• _Aim of the exercise_
Among these entries, count the lines containing the word "will" and answer with only the number.

• _Data section_
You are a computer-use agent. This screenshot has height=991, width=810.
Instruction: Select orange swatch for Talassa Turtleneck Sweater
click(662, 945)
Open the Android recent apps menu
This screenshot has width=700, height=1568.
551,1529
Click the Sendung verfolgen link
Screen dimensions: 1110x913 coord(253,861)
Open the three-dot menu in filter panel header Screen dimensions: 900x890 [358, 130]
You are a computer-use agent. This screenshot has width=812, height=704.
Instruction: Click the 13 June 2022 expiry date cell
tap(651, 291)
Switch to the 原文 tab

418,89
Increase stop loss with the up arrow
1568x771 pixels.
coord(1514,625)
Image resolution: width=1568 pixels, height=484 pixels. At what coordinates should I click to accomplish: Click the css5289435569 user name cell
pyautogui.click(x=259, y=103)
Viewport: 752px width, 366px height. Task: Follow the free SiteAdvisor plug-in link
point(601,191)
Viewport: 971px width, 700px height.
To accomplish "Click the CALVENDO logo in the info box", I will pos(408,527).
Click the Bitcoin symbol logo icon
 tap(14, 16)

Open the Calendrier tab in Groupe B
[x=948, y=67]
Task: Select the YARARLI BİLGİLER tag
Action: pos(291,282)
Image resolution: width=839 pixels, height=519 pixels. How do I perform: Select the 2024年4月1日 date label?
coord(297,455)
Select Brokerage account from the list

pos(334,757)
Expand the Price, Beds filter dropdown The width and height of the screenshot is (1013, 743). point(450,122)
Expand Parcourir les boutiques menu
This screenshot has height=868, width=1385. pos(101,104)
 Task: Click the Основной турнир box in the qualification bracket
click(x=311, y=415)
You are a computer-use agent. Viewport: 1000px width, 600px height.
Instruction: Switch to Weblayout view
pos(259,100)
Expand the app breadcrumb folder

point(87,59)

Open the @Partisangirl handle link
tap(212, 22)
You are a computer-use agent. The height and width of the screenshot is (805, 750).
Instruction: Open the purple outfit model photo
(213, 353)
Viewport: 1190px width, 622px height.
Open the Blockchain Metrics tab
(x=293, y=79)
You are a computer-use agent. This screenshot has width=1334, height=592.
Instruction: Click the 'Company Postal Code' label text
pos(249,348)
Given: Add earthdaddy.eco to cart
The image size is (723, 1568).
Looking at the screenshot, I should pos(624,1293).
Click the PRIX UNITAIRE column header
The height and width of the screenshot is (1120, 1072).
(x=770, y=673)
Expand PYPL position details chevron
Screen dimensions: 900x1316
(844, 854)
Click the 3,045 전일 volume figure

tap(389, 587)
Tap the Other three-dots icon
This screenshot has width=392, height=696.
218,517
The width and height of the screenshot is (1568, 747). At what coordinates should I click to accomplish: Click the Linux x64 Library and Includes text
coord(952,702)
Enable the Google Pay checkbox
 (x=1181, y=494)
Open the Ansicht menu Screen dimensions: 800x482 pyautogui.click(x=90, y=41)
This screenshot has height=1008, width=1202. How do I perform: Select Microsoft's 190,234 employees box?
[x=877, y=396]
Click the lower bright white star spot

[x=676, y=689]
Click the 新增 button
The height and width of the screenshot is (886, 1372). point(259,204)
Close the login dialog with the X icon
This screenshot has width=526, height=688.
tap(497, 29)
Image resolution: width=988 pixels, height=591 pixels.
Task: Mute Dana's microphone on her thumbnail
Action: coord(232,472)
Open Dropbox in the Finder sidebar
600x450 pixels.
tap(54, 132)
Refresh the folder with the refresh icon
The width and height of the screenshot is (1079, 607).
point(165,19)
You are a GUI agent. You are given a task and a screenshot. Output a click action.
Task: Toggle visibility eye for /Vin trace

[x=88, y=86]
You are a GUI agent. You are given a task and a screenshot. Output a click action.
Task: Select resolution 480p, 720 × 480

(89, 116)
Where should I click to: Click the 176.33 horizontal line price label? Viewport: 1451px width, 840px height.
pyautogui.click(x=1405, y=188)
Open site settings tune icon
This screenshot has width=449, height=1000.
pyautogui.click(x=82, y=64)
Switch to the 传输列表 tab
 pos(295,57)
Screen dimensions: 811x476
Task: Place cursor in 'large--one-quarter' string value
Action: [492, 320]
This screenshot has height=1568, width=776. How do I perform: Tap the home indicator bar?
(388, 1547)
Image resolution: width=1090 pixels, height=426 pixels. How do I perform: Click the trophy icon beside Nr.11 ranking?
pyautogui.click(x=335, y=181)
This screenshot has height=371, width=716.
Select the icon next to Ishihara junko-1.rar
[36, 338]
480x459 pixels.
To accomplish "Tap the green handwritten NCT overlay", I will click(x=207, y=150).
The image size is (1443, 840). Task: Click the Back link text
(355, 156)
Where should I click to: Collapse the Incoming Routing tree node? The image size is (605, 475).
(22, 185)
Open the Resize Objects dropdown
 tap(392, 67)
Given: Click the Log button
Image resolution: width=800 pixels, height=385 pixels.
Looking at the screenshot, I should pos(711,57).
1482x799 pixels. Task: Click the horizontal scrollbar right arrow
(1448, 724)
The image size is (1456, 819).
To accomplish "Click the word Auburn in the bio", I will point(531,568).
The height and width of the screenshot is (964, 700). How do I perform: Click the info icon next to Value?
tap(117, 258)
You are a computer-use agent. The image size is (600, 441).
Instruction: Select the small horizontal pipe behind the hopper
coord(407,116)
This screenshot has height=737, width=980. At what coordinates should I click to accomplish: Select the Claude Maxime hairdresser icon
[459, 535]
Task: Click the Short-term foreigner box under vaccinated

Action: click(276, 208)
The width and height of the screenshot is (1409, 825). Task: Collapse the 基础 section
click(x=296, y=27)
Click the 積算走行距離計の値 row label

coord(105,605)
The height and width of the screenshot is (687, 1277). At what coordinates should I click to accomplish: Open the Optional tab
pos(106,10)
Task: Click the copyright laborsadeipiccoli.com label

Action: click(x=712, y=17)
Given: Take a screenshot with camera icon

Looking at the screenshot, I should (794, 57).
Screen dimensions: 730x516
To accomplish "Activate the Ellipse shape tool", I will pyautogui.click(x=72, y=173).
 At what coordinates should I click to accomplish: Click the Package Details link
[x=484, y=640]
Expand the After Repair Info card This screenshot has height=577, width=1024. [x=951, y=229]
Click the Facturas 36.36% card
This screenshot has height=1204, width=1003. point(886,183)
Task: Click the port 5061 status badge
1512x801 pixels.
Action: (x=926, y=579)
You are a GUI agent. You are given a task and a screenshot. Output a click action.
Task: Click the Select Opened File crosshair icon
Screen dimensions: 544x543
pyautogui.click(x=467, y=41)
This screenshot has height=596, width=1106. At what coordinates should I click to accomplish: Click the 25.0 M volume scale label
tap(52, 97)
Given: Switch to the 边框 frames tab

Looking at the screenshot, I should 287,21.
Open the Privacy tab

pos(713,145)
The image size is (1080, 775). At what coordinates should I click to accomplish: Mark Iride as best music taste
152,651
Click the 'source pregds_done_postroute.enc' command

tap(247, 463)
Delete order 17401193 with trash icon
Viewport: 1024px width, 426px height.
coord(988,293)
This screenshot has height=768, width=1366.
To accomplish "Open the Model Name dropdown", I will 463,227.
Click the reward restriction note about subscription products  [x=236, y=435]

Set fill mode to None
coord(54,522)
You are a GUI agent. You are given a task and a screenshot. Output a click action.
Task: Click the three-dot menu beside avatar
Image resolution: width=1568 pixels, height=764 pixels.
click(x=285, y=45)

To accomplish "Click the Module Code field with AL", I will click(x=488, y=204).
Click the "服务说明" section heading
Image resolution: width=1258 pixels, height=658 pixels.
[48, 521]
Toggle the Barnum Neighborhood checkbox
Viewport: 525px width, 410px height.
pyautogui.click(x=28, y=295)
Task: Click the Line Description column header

• _Finished task_
6